** START SELECTED PASSAGE **

= Malle Maltis =

Estonian composer (born 1977)

Malle Maltis (born 11 March 1977 in Tallinn) is an Estonian composer. She currently teaches composition and electronic music at the Estonian Academy of Music and Theatre and has been a music director at the Estonian Drama Theatre since 2013. She is also a member of the Estonian Composers' Union.

== Education ==
Maltis began her musical studies with playing recorder and oboe. In 1999, she studied composition at the Estonian Academy of Music and Theatre. In 2003, she studied at the Hogeschool voor de Kunsten Utrecht in Utrecht, Netherlands. In 2005-2006 she studied at the Conservatorio Giuseppe Tartini in Trieste, Italy. Finally, in 2007-2008, she studied at both the Sibelius Academy in Helsinki, Finland and the Catalonia College of Music in Barcelona, Spain.

** END SELECTED PASSAGE **
** START DATA BLOCK **

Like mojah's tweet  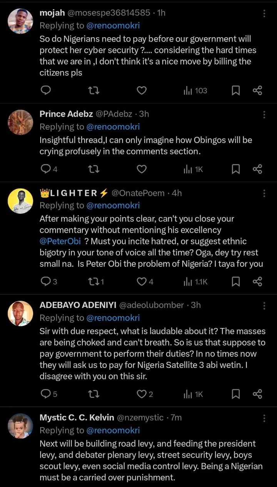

** END DATA BLOCK **

--- AIM OF THE TASK ---
Extend the Malle Maltis article above, starting after its final sentence.

--- OUTPUT FOR THIS TASK ---
== Career ==
Mattis has written and composed a wide array of works, such as chamber ensembles, chamber orchestra, solo instruments, electro-acoustic compositions and film music. Her work has been performed in Estonia and across Europe, including various festivals, such as Gaudeamus Music Week in Amsterdam, Avantgarde-Tirol Festival, and Festival Sounds New in Canterbury. Her current teaching focuses on the symbiosis of electronic and acoustic music; acoustic music inspired by electronic music and vice versa; esthetics of acoustic sound world used in electronic works; and works for solo instruments and ensembles, electro-acoustic and film music.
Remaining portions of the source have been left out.